Cherry Blossoms are a Thing to Behold
The sakura will bloom again next year. With these words the mayor of Tokyo urged people not to congregate in cherry blossom revelry under trees in parks over this past weekend. It was part of a plea to the residents of her city to stay home and avoid all non-essential outings and gatherings in response to a steadily rising number of recorded cases of coronavirus over the past week.
We are lucky in a time like this to be tucked away in our little home on the hill. We are surrounded by magnificent yama-zakura, wild mountain cherry trees that grow tall and wide. They highlight the hills in spring, their white cherry blossoms and green leaves emerging in tandem. Here in the countryside yama-zakura signify this season as much as the glorious pink blossoms that rain petals onto the heads of drunken revelers below. But we have a couple of those archetypal trees too.
In the early years, on days when I felt particularly far away from the familiar and out of place, I would plunge my hands into the soil to feel rooted to this new life. I set myself to taming the wild hill. I had free rein on the one condition that I not plant anything too Japanese. Hanako was averse to a saccharine side of her culture presented in the sentimental Japanese garden. She can’t abide aubergine maples and frilly double-petaled Yaezakura cherries.
I obliged at first, planting hydrangeas and fruit trees alongside kodemari and yukiyanagi, shrubs in the Spiraea family. But in the glorious foliage of the momiji I saw on my autumn jaunts into town I felt a link to my native Vermont, renowned for its blazing sugar maples in autumn, and I soon longed for one I could enjoy from home. Hanako resisted but I wore her down. For my birthday that year she and Kuniko gifted me with a Japanese maple tree planted outside the entrance to our house. Despite herself, she too came to adore its electric green leaves in spring that turn fiery red in autumn.
It quickly became clear that it would take a herculean effort just to keep our hillside this side of wild. And no matter what we planted our garden would never come close to an overwrought traditional one. So a couple of years later I campaigned for cherry trees. With Kuniko’s endorsement two young Yoshino, the common sakura with simple five petal blossoms in the palest pink, joined the eucalyptus, nashi pear, and persimmon on a triangle of land between our house and the studio.

SOURCE MATERIAL:

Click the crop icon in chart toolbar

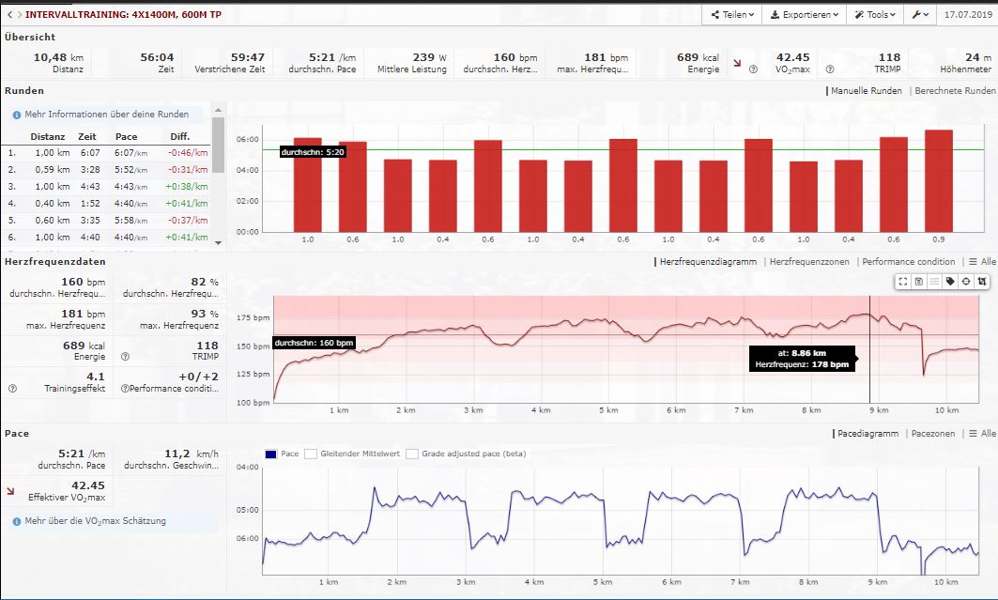[x=982, y=281]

PROBLEM 1:
Can you update the cherry blossom piece from "Cherry Blossoms are" up to and including "the past week.", putting "cherry trees" wherever "sakura" appears?
PROBLEM 2:
In the cherry blossom piece, what did Hanako and Kuniko give the writer for a birthday?
PROBLEM 3:
Could you carry the cherry blossom piece forward, starting after its final sentence?

ANSWER SECTION 1:
Cherry Blossoms are a Thing to Behold
The cherry trees will bloom again next year. With these words the mayor of Tokyo urged people not to congregate in cherry blossom revelry under trees in parks over this past weekend. It was part of a plea to the residents of her city to stay home and avoid all non-essential outings and gatherings in response to a steadily rising number of recorded cases of coronavirus over the past week.

ANSWER SECTION 2:
A Japanese maple tree planted outside the entrance to their house.

ANSWER SECTION 3:
Sakura are one of the most potent and widely broadcast symbols of Japan. Those who have never even thought to visit this island archipelago know of the famed cherry blossoms. They are part of a larger mythos about Japan that captivates people’s imagination. I have met many a visitor to Japan who seems as though they are finally realizing a long anticipated pilgrimage. Be it sakura, gardens, architecture, food, or hospitality, many arrive well-read and well-versed in noted areas of the culture and travel here to witness firsthand the things they’ve come to adore through words and images. It strikes me because it’s so different from my story.
I had seen little and read nothing before moving to Japan. Outside of getting to know my partner, I hadn’t given Japan much thought before boarding the plane. Though it may have left me a bit ill prepared, in retrospect I’m grateful to have landed here without preconceptions and expectations. I’ve met many a traveler trained on one idea of Japan which renders them blind to take in the unexpected. I’m grateful for the unmediated experiences through which I’ve drawn a rounded and very personal understanding of Japan.
The abundant and notoriously fleeting beauty of smooth, steel-gray barked cherry trees dressed in ruffled pink coats is a quintessential emblem of Japan. It’s hard not to get wrapped up in the zeal of the season. It’s tough but necessary to request that people stay home this year, to let the season go by uncelebrated in the usual fashion. But the cherry trees will bloom again next year. And I take great comfort in knowing that nature’s cycles continue despite all kinds of disruptions.
Each year I preserve a few buds by soaking them in the umeboshi brine for a few days before drying them in the sun. Garnishing a savory chawanmushi custard with the salty, plum-laced crystalized buds allows us to extend this most cherished season even after all the petals have fallen. This year preserving cherry buds feels imbued with more sentimentality than ever as we are encouraged to distance ourselves from each other in this season of gathering.